Когда позволяла погода, плескались в мелкой речушке или в широком песчаном карьере, который отлично прогревался скупым северным солнцем, ныряя до одурения, окуная друг друга в мутную воду, и громко декламируя: «Бабка сеяла горох!» перед тем, как нырнуть в его прохладную глубину.
Счастливые обладатели велосипедов носились, отчаянно трезвоня, на престарелых агрегатах с растянувшимися цепями, сбитыми педалями и многократно заклеенными шинами по извилистым, поросшим травою тропинкам, подскакивая на кочках и с болезненным «ой!» приземляясь на жесткое седло.
Короткими летними ночами мы совершали набеги на ближайшее гороховое поле, охранявшееся вечно пьяненьким дедом Иваном, который привычно дремал в стожке сена на краю доверенного ему участка, положив под бок макет ружья, сделанный собственноручно для устрашения детворы, завернувшись в драную телогрейку, представлявшую собой совхозную собственность и придававшую ему статус охранника.
В июле поспевала малина в лесу, и мы объедались крупной сладкой ягодой. За ней, вдоль мелкого извилистого ручья с крутыми берегами, – ежевика, чьи длинные плети, усыпанные крупными черными ягодами, свисали к самой воде. Добраться до кустов можно было только вплавь, и мы частенько украдкой брали старое бабушкино корыто и спускали его на воду, воображая, что плывем на корабле за сокровищами. Полные литровые кружки сокровищ мы щедро пересыпали сахарным песком, и долго еще потом не могли отмыть руки и губы от темного ежевичного сока. Бабушка бранила нас за корыто, опасаясь, что мы, перевернувшись, утонем в мелком ручье. Но смягчалась, когда замечала, что мы поделили добычу на всех, выделив ей самую большую долю. Она толкла ягоды с сахарным песком и ела их, запивая крутым кипятком.

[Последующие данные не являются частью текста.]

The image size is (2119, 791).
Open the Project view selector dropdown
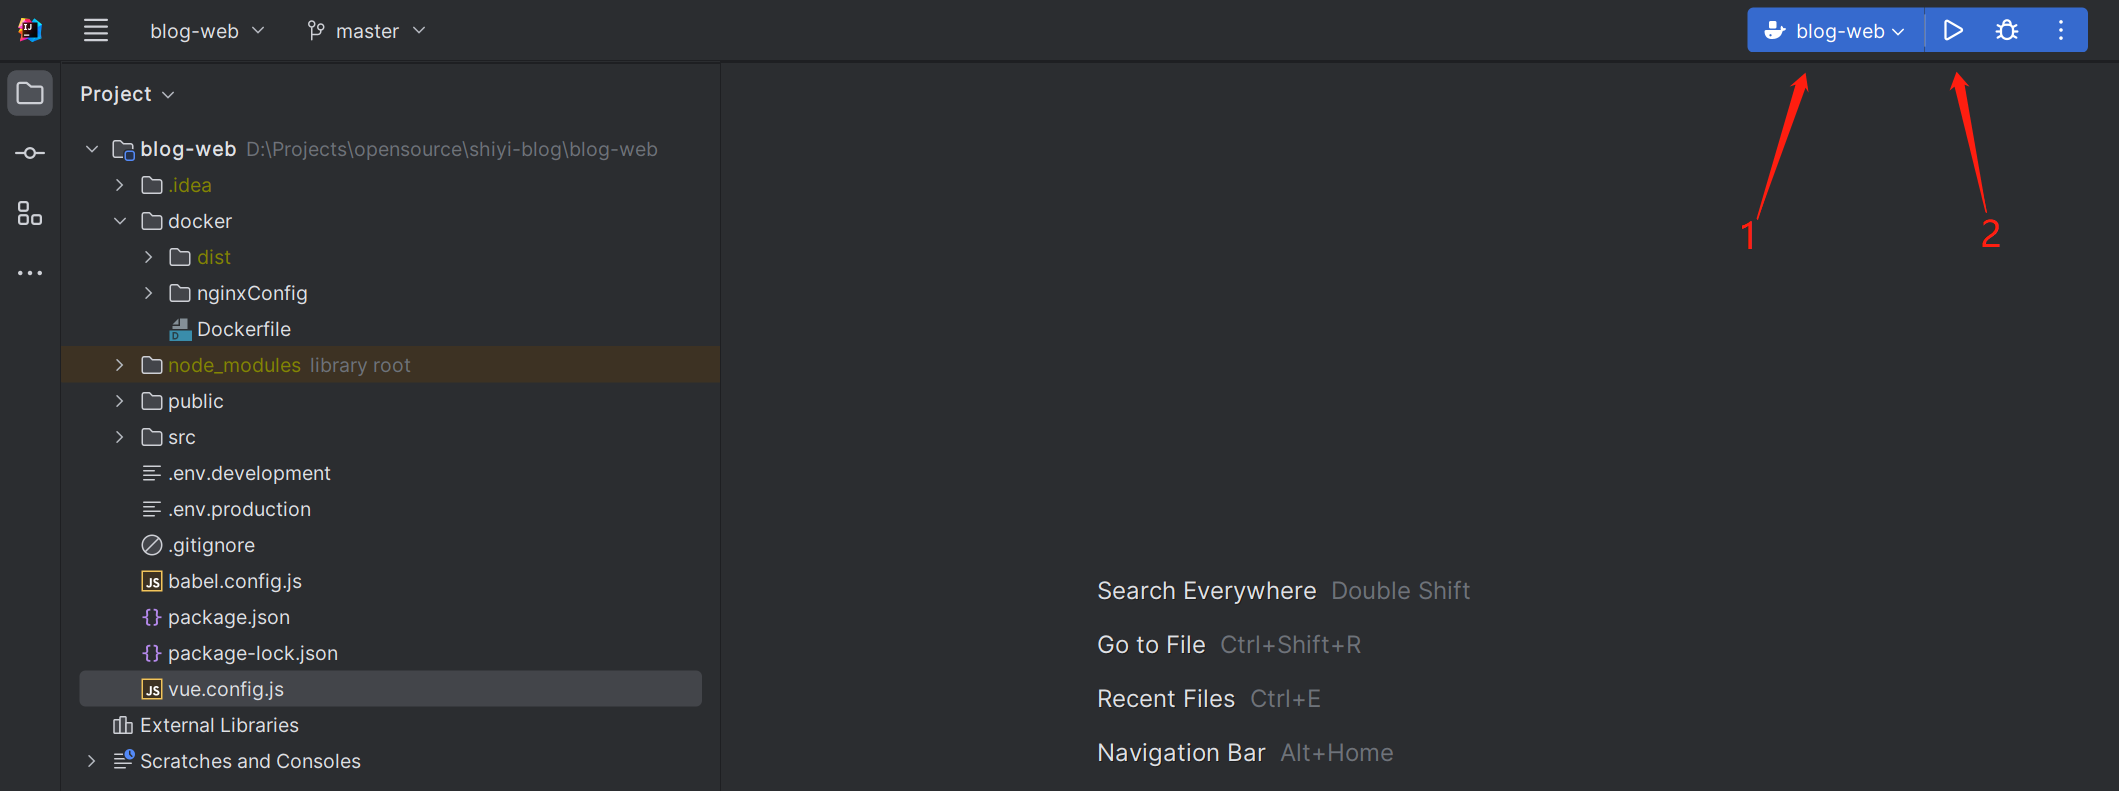coord(127,94)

19 августа, на Яблочный Спас, мы отправлялись в недалекую заброшенную деревню, где росло много старых корявых яблонь разных сортов. Самые любимые – со сладкими прозрачными плодами, с просвечивающими сквозь тонкую шкурку темными семенами, названия которых никто не помнил. Набирали, сколько могли унести: и мелкий кисловатый Белый налив, и полосатую Грушовку с особым, узнаваемым привкусом. Чуть позже поспевало Коричное, или Коричневое, как у нас называли.
Когда мы вываливали их из-за пазухи на одеяло в чулане, воздух наполнялся густым сладким ароматом. По двадцать раз на дню мы забегали в чулан и ели эти яблоки, тщательно выбирая поспевшие, легкомысленно обтирая их о платье, и откусывая сразу половину. Никогда больше не приходилось мне с таким наслаждением есть фрукты, даже самые сладкие и крупные.
Этим летом поселковый клуб, в котором вечерами, после последней дойки, демонстрировали фильмы, а потом устраивали танцы, закрылся на ремонт, и делать по вечерам стало совершенно нечего: ни окунуться в яркую атмосферу, наполненную страстями, песнями и танцами, двухсерийного индийского фильма, ни потанцевать, строя глазки мальчишкам и напропалую флиртуя. А уж лузгать семечки в темноте и подавно неинтересно.
Один парень с соседней улицы, сельский модник, который щеголял в белых джинсах и белой рубахе, – невиданное в те времена чудо, – начал устанавливать катушечный магнитофон с самыми модными записями на подоконник открытого окна своего дома, и на улице у этого окна мы устраивали импровизированную дискотеку. Это была моя первая дискотека, в прошлые годы я считалась недостаточно взрослой, чтобы ходить на танцы, даже под строгим присмотром двоюродной сестры, и терпеливо ждала ее возвращения почти до утра, чтобы потом расспросить про все, что так манило и будоражило мое неискушенное воображение.